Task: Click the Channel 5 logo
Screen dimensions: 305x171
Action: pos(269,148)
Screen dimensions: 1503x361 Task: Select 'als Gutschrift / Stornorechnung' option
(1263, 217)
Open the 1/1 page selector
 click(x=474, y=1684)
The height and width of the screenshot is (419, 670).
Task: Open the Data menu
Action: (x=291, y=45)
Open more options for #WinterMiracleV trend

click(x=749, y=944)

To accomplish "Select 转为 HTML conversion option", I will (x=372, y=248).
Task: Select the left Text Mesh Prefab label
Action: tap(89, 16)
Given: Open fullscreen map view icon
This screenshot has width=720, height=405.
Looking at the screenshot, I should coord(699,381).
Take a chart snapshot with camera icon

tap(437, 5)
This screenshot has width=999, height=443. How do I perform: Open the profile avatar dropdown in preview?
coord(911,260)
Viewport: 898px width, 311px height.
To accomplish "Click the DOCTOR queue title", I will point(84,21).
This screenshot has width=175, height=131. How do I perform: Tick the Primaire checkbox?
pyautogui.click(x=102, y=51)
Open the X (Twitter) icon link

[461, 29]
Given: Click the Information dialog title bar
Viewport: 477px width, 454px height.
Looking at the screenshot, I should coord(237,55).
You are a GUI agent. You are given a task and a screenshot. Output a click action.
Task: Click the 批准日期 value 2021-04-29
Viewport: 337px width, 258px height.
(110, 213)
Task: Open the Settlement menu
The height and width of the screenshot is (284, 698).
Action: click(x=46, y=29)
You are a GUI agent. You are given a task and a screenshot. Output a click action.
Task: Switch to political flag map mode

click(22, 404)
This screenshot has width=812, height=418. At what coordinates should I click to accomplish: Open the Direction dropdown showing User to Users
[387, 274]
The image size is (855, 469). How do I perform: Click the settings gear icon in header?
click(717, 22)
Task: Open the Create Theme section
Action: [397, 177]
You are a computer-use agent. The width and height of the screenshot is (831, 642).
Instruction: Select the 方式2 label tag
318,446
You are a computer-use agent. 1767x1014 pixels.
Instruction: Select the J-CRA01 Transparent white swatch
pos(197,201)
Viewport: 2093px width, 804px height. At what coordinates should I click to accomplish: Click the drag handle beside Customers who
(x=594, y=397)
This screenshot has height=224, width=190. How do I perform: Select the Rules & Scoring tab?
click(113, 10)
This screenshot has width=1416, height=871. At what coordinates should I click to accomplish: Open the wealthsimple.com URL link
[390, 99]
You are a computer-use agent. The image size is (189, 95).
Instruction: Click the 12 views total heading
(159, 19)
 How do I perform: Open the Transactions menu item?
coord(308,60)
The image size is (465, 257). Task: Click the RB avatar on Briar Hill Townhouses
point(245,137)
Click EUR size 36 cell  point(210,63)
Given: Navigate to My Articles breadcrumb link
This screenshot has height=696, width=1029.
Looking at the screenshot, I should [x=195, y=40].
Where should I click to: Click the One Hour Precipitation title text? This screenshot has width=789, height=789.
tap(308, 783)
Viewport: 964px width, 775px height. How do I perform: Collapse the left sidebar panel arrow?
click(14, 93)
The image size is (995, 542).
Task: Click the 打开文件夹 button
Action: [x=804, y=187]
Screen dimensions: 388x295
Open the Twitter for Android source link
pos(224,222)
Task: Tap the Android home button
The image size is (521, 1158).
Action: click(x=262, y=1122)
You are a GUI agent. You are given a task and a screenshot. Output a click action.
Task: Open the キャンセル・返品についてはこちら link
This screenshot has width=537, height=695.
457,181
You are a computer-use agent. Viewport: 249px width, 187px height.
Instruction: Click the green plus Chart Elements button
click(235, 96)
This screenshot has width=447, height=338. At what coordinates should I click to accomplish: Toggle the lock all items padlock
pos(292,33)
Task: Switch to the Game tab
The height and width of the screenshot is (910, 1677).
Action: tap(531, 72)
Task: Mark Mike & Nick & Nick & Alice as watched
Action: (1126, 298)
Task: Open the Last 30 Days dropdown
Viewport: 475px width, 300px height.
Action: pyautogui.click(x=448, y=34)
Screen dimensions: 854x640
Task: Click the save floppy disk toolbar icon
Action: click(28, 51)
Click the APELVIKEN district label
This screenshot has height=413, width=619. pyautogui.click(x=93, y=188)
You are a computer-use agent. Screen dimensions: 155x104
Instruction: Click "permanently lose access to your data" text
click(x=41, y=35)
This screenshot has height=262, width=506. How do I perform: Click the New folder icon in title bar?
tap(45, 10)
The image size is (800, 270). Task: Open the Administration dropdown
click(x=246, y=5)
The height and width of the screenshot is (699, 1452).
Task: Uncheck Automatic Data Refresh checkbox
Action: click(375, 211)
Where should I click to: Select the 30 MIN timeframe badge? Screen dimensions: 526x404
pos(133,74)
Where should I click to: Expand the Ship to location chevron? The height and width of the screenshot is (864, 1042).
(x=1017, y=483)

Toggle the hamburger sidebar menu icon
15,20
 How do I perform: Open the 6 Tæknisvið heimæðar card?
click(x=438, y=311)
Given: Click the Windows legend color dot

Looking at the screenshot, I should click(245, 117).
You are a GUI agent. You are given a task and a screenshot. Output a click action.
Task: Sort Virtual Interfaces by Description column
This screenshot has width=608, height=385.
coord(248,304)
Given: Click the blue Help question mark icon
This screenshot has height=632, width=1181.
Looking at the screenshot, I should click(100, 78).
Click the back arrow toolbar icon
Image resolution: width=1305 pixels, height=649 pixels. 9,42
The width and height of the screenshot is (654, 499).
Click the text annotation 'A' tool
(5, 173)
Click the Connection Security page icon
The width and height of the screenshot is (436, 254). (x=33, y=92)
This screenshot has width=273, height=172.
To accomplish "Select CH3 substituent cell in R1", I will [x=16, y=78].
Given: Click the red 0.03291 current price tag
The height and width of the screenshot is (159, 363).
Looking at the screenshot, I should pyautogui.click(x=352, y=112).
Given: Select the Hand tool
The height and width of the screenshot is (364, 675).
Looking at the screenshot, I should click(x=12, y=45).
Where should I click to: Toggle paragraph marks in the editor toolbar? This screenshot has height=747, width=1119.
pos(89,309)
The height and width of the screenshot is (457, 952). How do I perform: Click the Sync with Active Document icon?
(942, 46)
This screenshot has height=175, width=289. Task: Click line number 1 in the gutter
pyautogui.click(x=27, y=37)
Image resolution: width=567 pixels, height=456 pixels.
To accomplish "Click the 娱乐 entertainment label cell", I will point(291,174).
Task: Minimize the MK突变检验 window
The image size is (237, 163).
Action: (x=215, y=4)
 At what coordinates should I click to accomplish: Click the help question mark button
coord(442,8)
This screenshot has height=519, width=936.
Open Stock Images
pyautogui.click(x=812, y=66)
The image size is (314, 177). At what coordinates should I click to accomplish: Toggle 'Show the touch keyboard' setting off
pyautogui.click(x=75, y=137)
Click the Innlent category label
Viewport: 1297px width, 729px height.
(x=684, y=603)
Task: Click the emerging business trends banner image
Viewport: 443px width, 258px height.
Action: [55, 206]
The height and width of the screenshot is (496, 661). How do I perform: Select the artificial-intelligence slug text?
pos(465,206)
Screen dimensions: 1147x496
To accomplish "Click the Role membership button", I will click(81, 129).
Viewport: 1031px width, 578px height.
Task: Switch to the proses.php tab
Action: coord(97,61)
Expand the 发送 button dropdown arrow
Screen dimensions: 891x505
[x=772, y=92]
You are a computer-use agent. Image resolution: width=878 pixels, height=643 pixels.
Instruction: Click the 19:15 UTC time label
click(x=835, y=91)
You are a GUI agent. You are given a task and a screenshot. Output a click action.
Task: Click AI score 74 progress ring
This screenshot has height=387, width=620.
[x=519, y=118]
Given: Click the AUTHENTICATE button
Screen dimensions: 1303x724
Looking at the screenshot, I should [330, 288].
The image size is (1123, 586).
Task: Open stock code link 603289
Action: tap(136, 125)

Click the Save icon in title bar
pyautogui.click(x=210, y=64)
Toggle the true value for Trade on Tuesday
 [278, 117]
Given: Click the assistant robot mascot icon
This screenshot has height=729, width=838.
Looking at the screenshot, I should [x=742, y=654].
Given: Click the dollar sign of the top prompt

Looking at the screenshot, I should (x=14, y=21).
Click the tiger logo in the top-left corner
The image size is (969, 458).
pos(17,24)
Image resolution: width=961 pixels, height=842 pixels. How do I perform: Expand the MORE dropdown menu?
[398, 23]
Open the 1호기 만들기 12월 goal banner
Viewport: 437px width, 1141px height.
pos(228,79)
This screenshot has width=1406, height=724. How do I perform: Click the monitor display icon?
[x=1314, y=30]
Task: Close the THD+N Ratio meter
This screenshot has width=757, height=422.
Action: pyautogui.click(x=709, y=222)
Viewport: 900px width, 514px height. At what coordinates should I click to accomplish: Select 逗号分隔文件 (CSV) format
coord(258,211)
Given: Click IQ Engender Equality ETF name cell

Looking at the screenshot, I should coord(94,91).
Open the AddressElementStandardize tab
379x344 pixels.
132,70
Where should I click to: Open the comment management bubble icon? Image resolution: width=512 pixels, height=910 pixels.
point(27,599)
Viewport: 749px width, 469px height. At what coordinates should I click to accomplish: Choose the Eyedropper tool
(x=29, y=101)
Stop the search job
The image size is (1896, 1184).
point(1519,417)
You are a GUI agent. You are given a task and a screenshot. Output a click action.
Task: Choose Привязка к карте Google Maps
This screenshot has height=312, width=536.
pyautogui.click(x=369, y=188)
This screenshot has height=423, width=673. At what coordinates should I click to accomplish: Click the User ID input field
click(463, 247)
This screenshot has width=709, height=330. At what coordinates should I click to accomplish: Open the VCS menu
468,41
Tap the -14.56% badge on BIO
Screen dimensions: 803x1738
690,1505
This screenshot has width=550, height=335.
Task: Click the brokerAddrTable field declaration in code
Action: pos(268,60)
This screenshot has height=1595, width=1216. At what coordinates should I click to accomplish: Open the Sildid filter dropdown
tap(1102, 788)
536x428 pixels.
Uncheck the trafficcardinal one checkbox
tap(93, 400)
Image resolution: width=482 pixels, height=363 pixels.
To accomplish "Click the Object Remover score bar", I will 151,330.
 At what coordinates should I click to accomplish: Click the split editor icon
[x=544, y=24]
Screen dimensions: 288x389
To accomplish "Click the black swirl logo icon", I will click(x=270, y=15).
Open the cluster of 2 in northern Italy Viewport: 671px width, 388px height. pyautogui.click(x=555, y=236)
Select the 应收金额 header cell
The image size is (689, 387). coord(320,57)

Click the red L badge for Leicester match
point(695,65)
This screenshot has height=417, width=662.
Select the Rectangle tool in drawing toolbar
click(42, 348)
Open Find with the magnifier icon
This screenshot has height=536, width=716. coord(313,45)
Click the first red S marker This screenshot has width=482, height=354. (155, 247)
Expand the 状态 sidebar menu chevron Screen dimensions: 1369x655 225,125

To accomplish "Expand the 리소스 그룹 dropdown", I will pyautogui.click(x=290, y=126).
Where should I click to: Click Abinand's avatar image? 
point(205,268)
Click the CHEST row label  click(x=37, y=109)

### THE REQUEST
Find every line in the entries above that contains the word "button" and copy each one in full.

### TASK SOLUTION
Task: Click the 打开文件夹 button
Task: Tap the Android home button
Instruction: Click the green plus Chart Elements button
 At what coordinates should I click to accomplish: Click the help question mark button
To accomplish "Click the Role membership button", I will click(81, 129).
Expand the 发送 button dropdown arrow
Given: Click the AUTHENTICATE button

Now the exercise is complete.